Tüchtige Richter
Es ist ebenso frisch wie Realität und war überall zu lesen (auch in der AZ), jenes Landgerichtsurteil, das endlich Licht in den Dschungel dessen strahlen lässt, was so schwer ist: Gutes und schlechtes, falsches und richtiges Benehmen unter Menschen. Denn jenes Landgericht hat bei folgender Klage folgendermaßen Recht gesprochen:
Da hat jemand, der einen Chef hat, diesen Chef außerhalb des Dienstes – nicht gegrüßt. Der Chef hat dem Mitarbeiter deshalb daraufhin im Dienst gesagt, wie er das fände. Nämlich unmöglich.

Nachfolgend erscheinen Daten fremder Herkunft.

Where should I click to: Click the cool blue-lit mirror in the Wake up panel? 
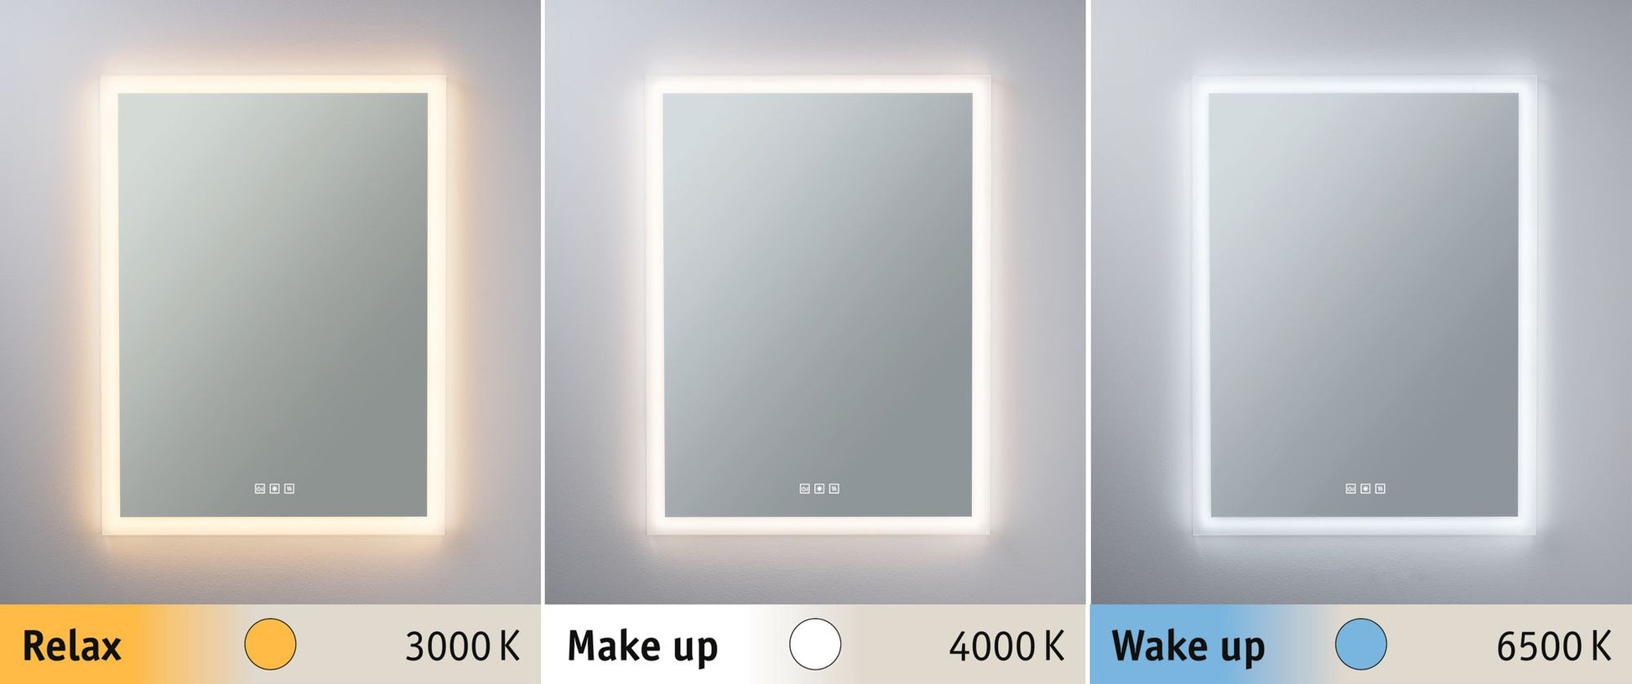(1364, 305)
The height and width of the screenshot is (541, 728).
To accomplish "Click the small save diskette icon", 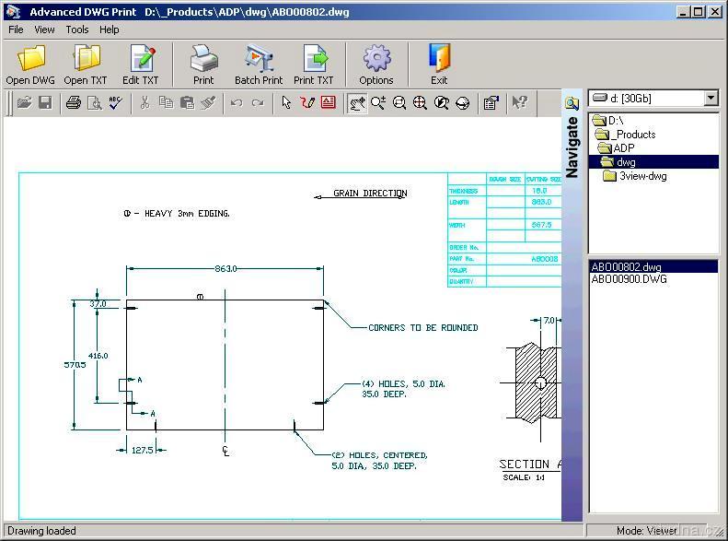I will [x=45, y=103].
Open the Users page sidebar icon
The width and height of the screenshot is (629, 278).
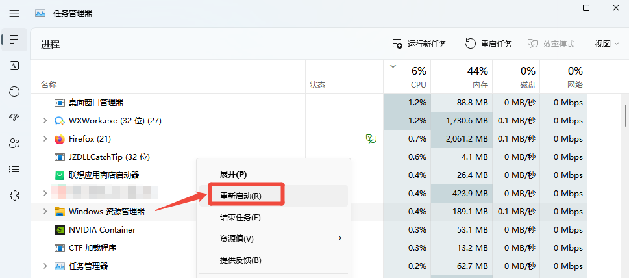pos(14,144)
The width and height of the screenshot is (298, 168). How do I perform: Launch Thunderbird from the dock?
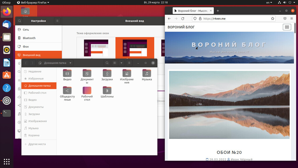pos(7,25)
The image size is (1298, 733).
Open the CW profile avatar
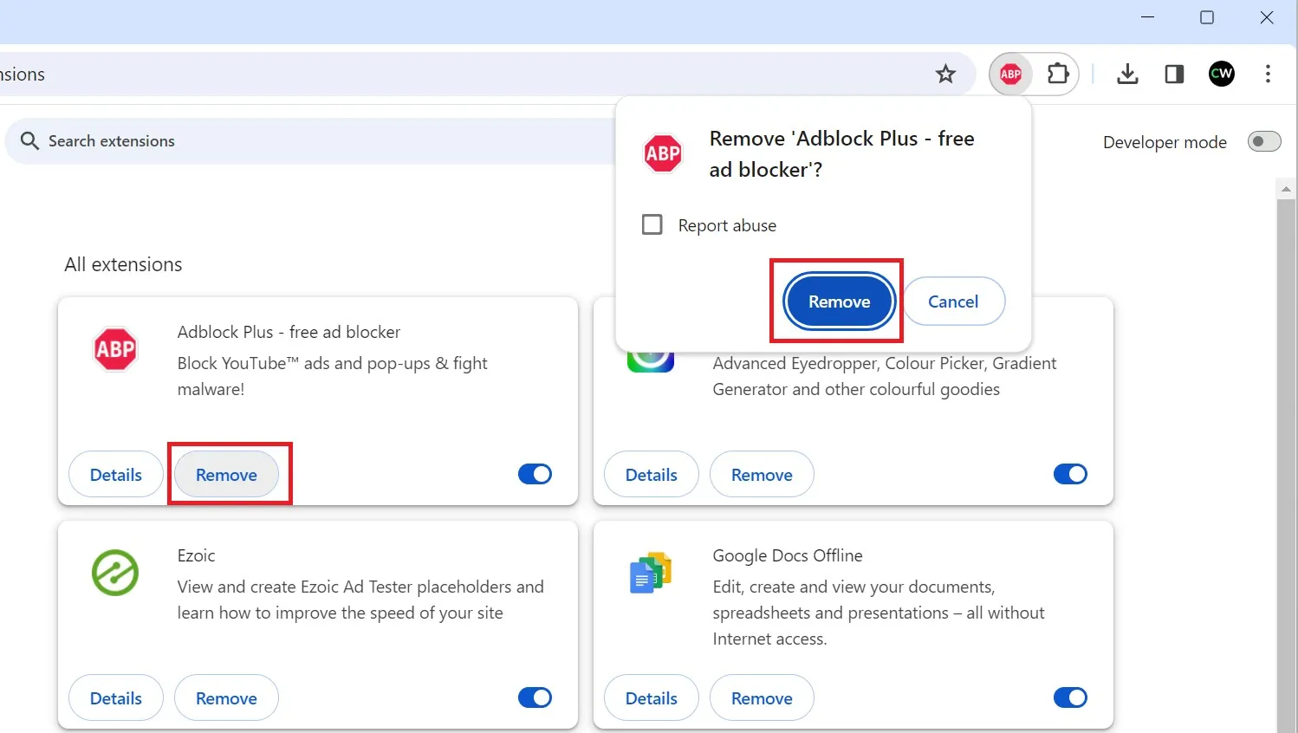(1221, 75)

Und die Rüge aktenkundig gemacht.
Ich finde es auch unmöglich. Denn die Sache ging weiter und derMitarbeiter wehrte sich, ging vor Gericht und das nahm sich der Sache an, unserer aller Sache! Das hohe Gericht sprach dem Kläger – dem, der seinen Chef nicht gegrüßt hatte – das Recht zu: er müsse nur im Dienst grüßen, nirgendwo sonst. Nicht auf der Straße, nicht im Cafe, auch nicht dort, wo man Schlange steht und sich wenig aussuchen kann, wer vor oder hinter einem steht. Wir brauchen die Chefs nicht mehr zu grüßen in den Schlangen am Kino, im Supermarkt. Dieser Kläger und dank ihm nun wir alle düfen offiziell-legal den Chef übersehen oder gar ansehen – grußlos.

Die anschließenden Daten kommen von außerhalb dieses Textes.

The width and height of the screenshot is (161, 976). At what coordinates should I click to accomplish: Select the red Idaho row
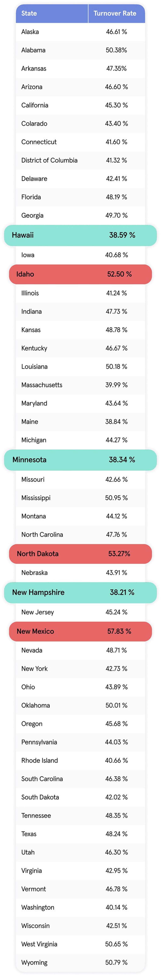click(80, 274)
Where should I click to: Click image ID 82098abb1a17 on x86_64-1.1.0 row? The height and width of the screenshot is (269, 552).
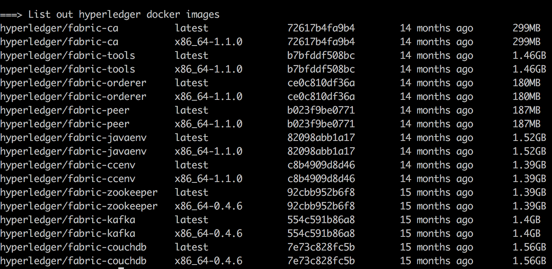tap(321, 152)

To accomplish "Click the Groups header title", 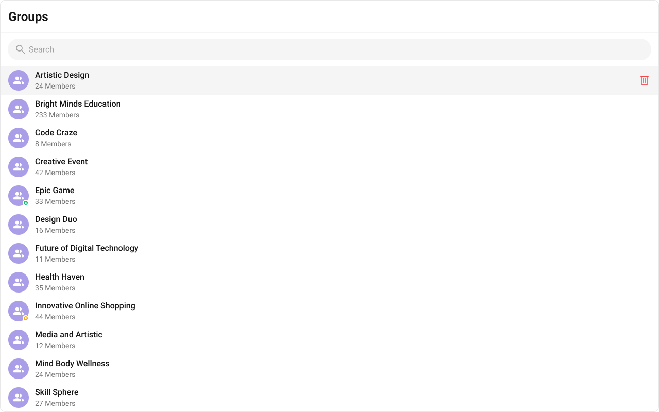I will 28,16.
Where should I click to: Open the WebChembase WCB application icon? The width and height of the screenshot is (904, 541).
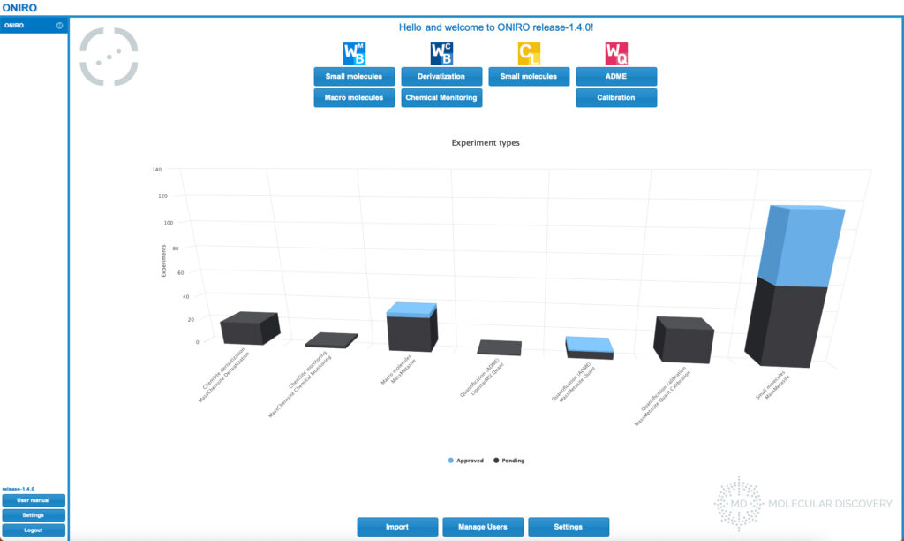pos(441,53)
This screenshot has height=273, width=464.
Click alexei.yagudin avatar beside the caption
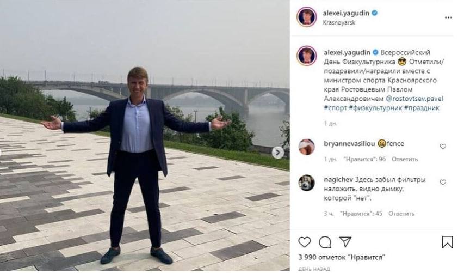(307, 56)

Das arme deutsche Gericht! Was müssen die Richter und Richterinnen hart arbeiten angesichts der nächsten großen Klagewelle. Denn ich plane jetzt auch eine Klage und finde bestimmt einen verständnisvollen Richter,
weil ich nicht alle, denen ich nur durch Geburt zwangsverwandt bin, mehr grüßen will. Z.B. Tante Ulrike z.B., die mich auf Großfamilientreffen immer kritisiert wegen meines (Schreib-) Stils. Ich werde auch gleich mit durch Gericht verbieten lassen, mich gar küssen zu lassen von ihr und anderen.

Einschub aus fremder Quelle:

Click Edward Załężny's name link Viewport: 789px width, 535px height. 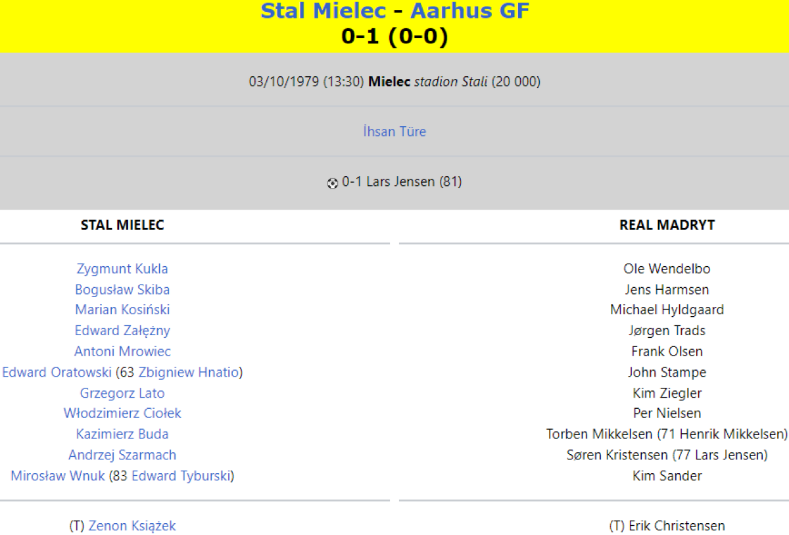122,331
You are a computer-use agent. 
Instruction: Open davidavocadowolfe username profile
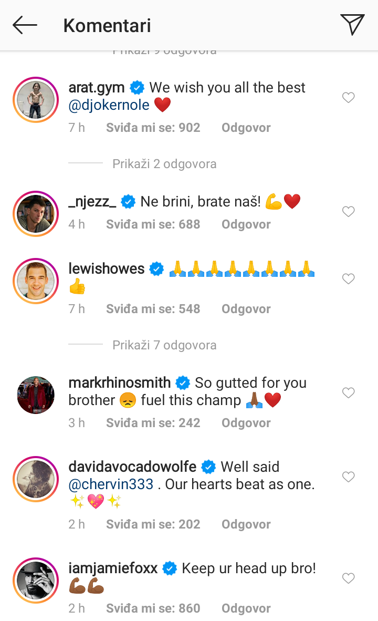(132, 467)
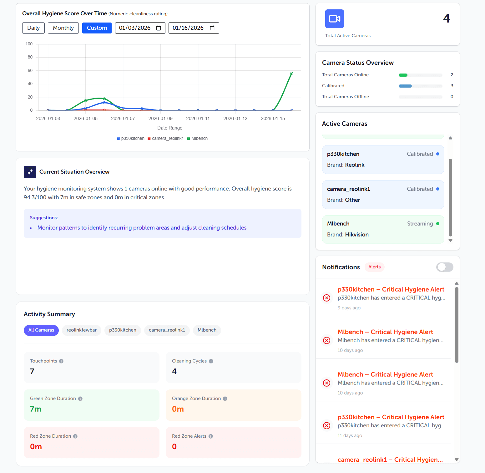Enable the Notifications toggle switch
485x473 pixels.
pyautogui.click(x=444, y=267)
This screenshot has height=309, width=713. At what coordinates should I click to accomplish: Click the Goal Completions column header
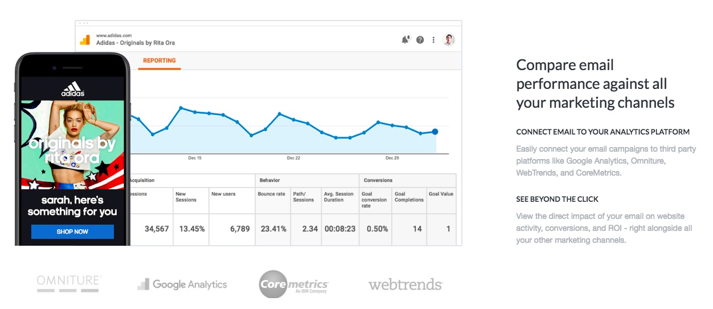[x=409, y=197]
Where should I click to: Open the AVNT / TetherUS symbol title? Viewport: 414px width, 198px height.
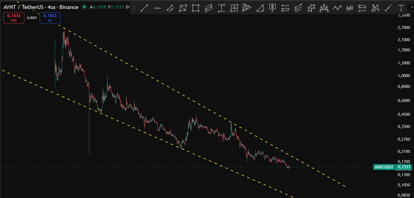click(x=41, y=7)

Oder Herr Musstermann (Name vom Mann musste ich ändern): Der besitzt eine Garage, die an die Straße mit wenig Parkplätzen angrenzt. Herr Musstermanns Garage hat einen großzügigen Vorplatz, auf dem ich mal ganz kurz nur zum Umpacken parkte, aber da war der Herr Musstermann schon auf seinen Vorplatz gehastet und kündigte mir an, die bereits hinter seiner Gardine notierte Autoschildnummer für eine Anzeige zu nutzen. Was er auch tat. 30 Euro zahlte ich an den Staat. Herr Musstermann begegnet mir öfter bei der mir nächsten Tankstelle mit Autowash, weil die ihm auch gehört. Ich musste ihn bisher grüßen – trotz seiner unmöglichen Anzeige gegen mich. Weil das nächste Autowash zu weit weg ist. Und wegen meiner Erziehung. Überhaupt ist mein Elternhaus schuld an dieser bisherigen Unfreiheit („Nur Proleten grüßen nicht, Junge!“).
Gesetzlich bin ich jetzt frei im Grüßen. Nur schade, dass mich nun vielleicht auch nicht mehr Anne, unsere enge Mitarbeiterin, grüßen wird. Außerhalb unseres Hauses. Oder nur noch, wenn sie will.